A Great Statement of Faith in the Future
Mentorship, leadership, and education—these three themes were woven into every aspect of the Benjamin T. Rome Deanship Dedication, held on the Homewood campus on October 6, 2008.
More than the formal ceremony during which Nicholas P. Jones was named the inaugural Benjamin T. Rome Dean, the event was a celebration of the Whiting School and the people and relationships that contribute to its success.
University leaders, friends, faculty, students, alumni, and staff from the Whiting School and across Johns Hopkins gathered in the Shriver Hall Auditorium to mark the occasion (the dedication of only the third endowed deanship at Johns Hopkins University), and to pay tribute to the late Benjamin Rome ’25 and A. James Clark, the individual whose generosity made this possible.
Last spring, Clark, a leading commercial builder, committed $10 million to endow the deanship in honor of his mentor and business colleague Benjamin T. Rome. The gift provides permanent stream of unrestricted support that the school’s deans—present and future— will be able to invest strategically in faculty, students, and programs.
“It’s an investment in the future of an entire school and produces truly remarkable returns for generations to come,” said Provost Kristina Johnson, adding, “Few gifts make a more profound or lasting difference at a university than the creation of an endowed deanship.”
Much of the ceremony’s focus was on Clark, the important role he has played at the Whiting School of Engineering over the years, and the knowledge and values instilled in him by Ben Rome. “Ben Rome was not only my first boss but a wonderful mentor as well,” Clark noted. He added, “I owe much of my success, and the success of our business, to Ben. He was a great friend and teacher, and I am
honored to be able to memorialize his name at his alma mater.”

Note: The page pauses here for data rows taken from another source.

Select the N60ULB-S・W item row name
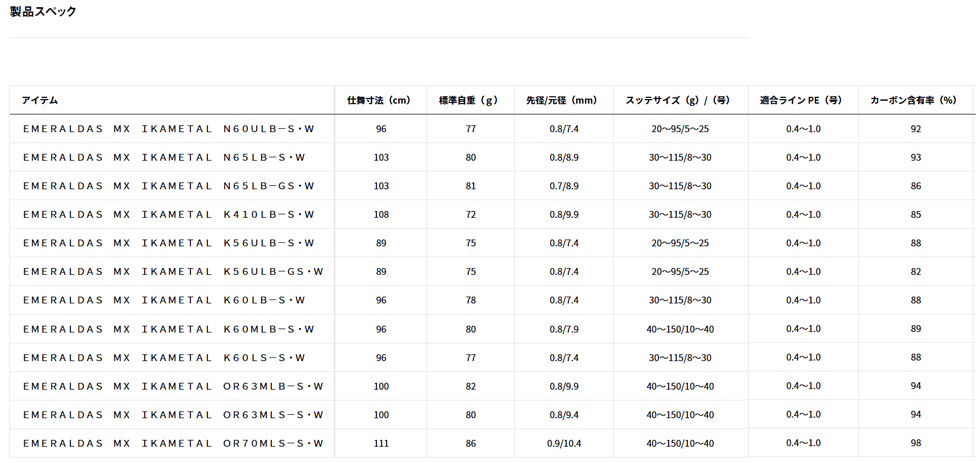980x463 pixels. (169, 129)
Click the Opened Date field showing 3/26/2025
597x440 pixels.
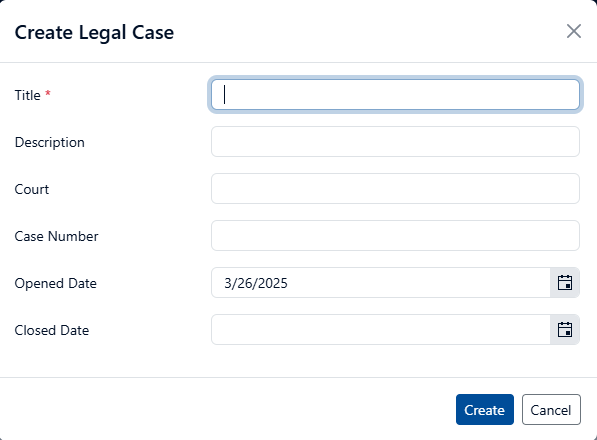click(381, 283)
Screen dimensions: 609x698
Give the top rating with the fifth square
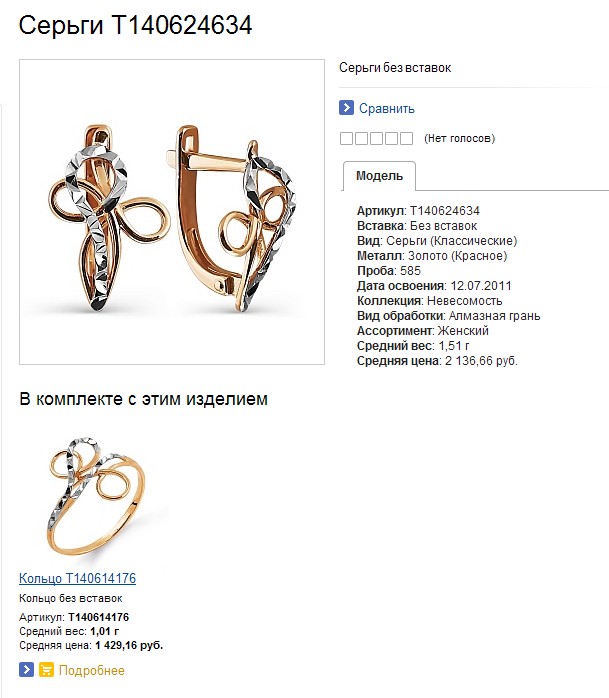click(406, 138)
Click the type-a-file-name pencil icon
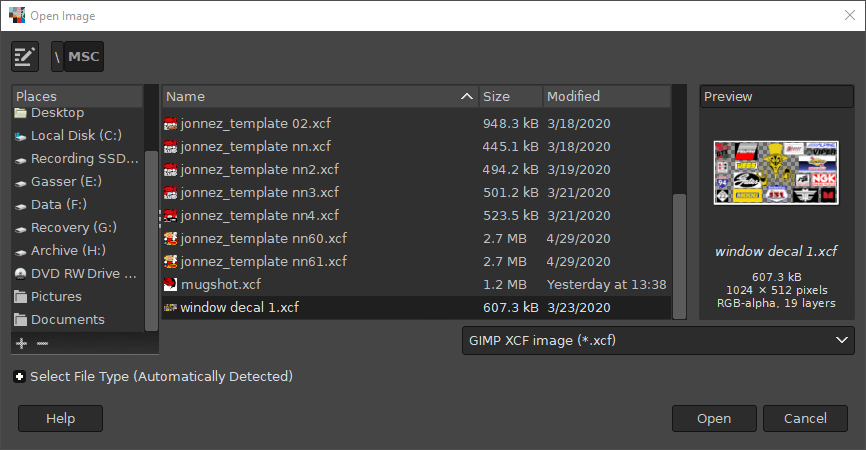This screenshot has height=450, width=866. click(x=25, y=56)
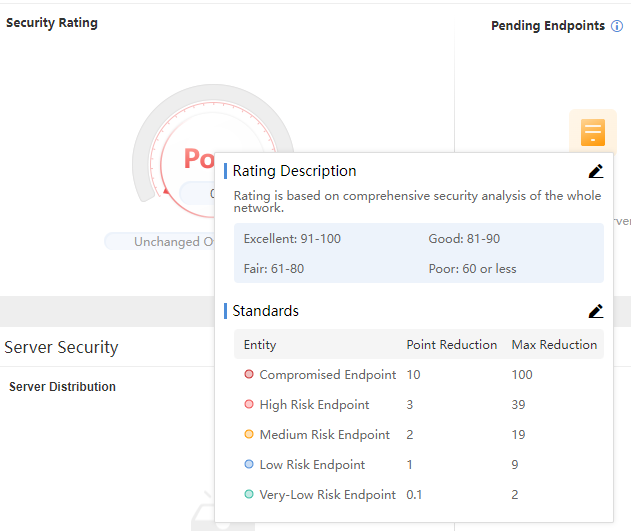
Task: Click the Entity column header
Action: [260, 345]
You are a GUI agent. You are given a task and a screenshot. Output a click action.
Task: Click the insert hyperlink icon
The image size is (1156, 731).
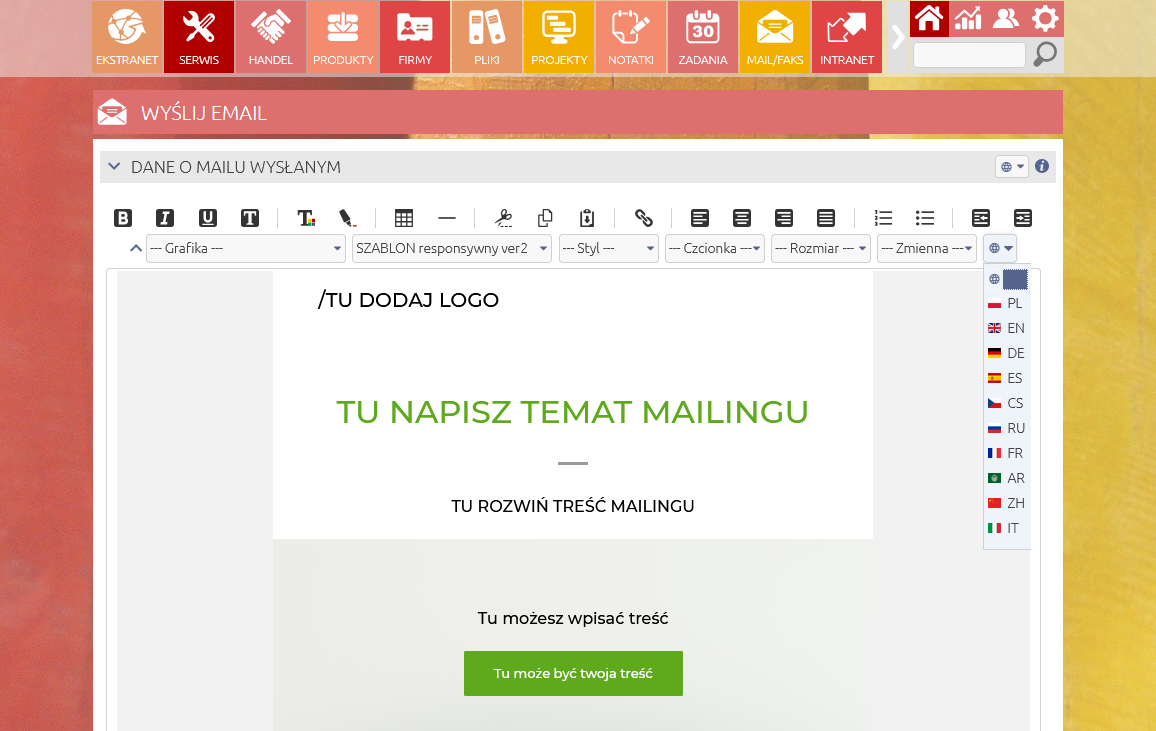pos(644,218)
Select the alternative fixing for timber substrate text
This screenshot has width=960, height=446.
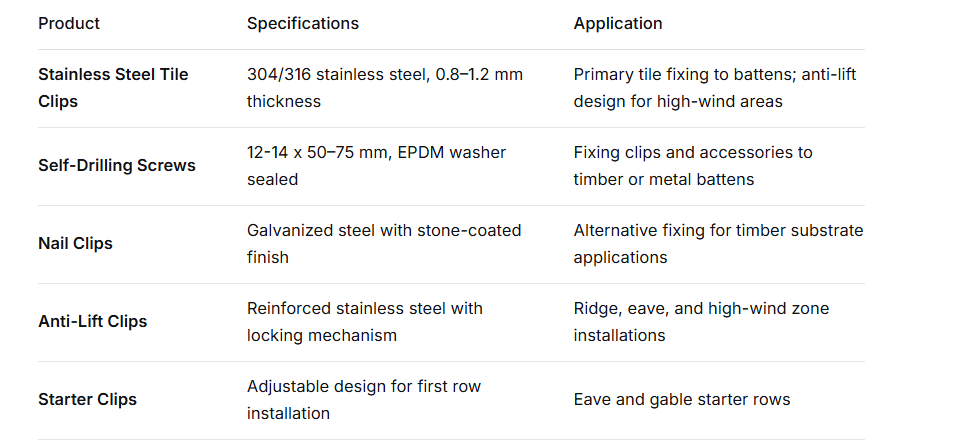coord(717,244)
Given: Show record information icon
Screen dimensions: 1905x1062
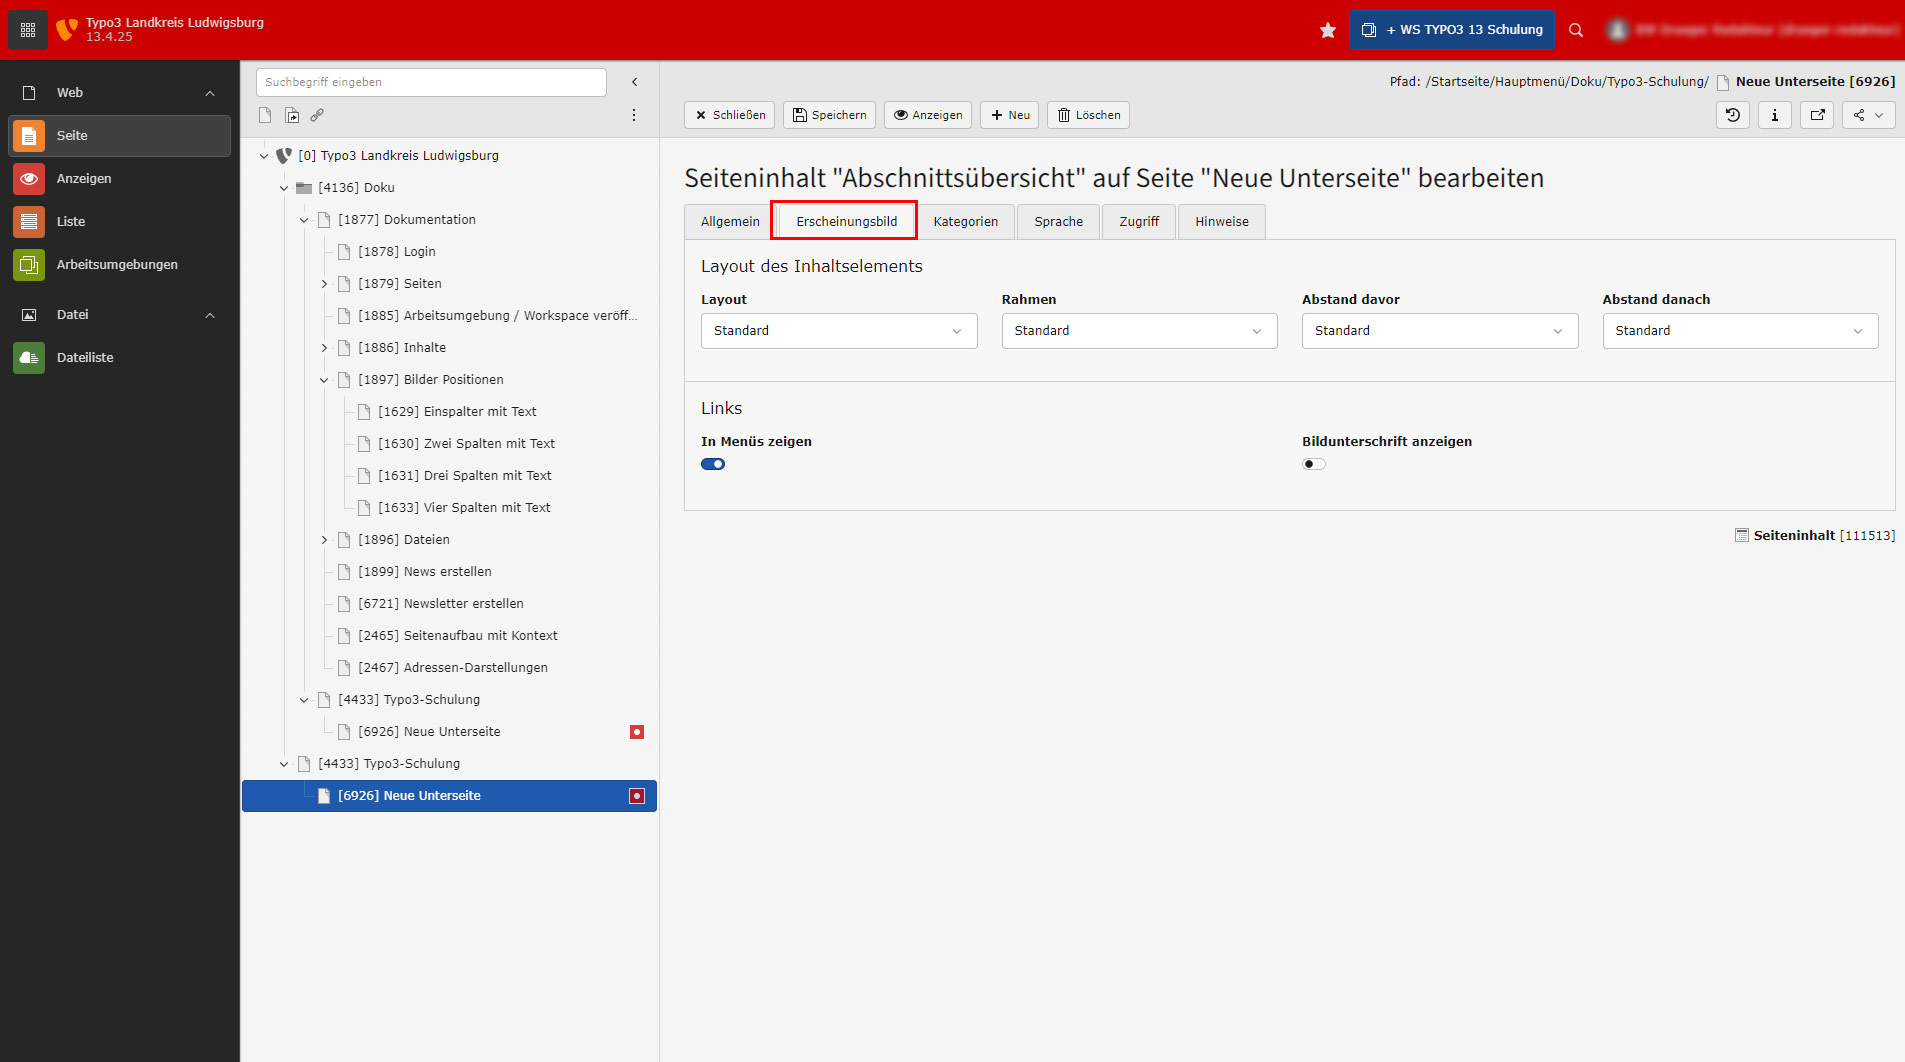Looking at the screenshot, I should 1774,115.
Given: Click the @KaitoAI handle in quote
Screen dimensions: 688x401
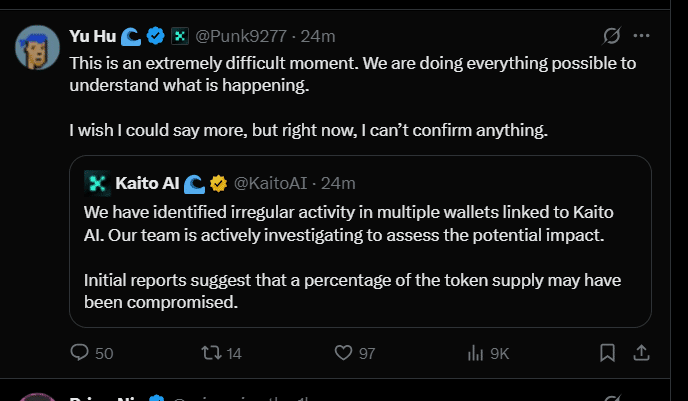Looking at the screenshot, I should point(272,183).
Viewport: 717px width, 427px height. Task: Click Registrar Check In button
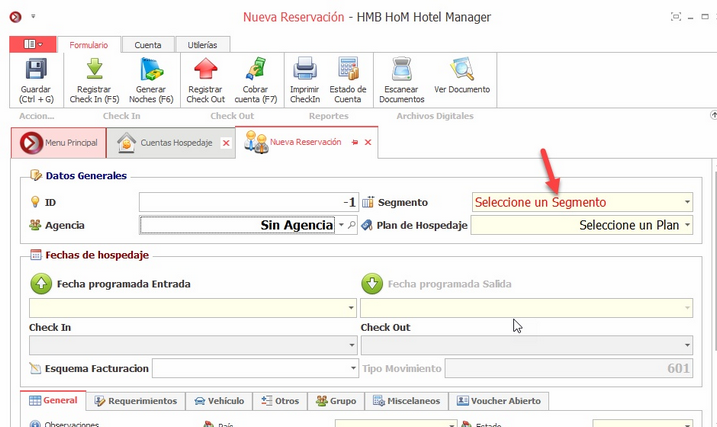click(95, 71)
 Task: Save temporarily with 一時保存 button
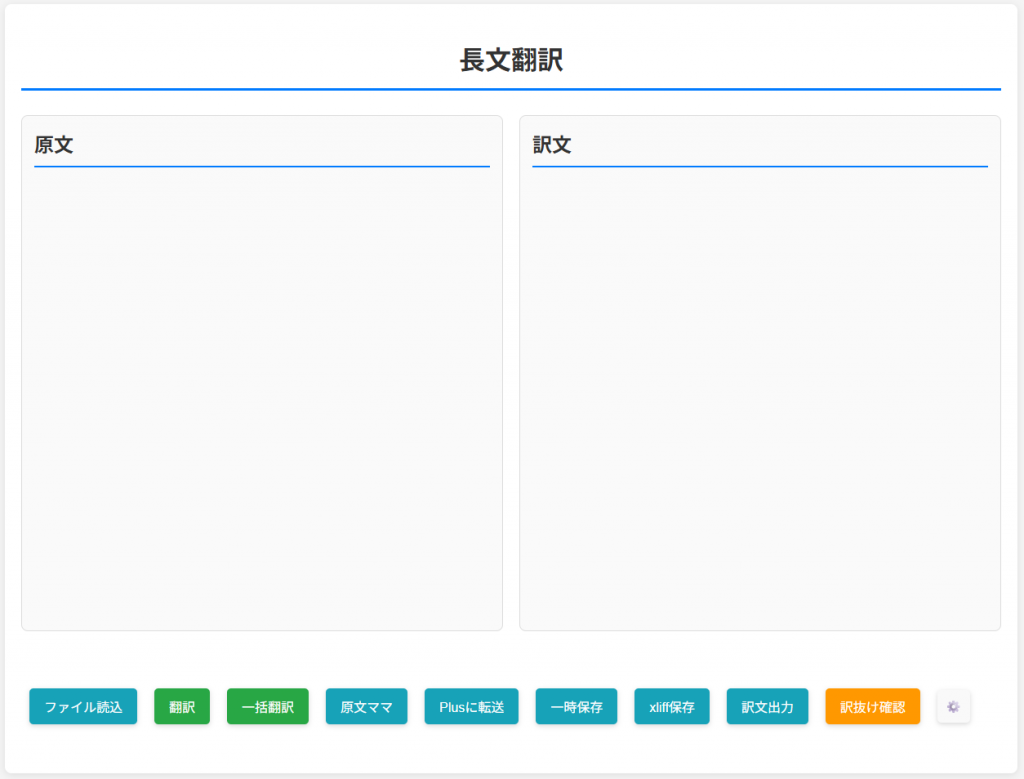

Jones expressed his gratitude to Clark and Rome, two individuals who he observed, “lived their conviction that acting to help others is quite simply the right thing to do.” Jones also had the opportunity to pay tribute to his mentor, Ross Corotis, explaining that through his relationship with Corotis, he also understands, “how important mentors are and the influence they can have on future generations.”
The formal ceremony also included a video paying tribute to Rome and was followed by a tented celebration on the quad.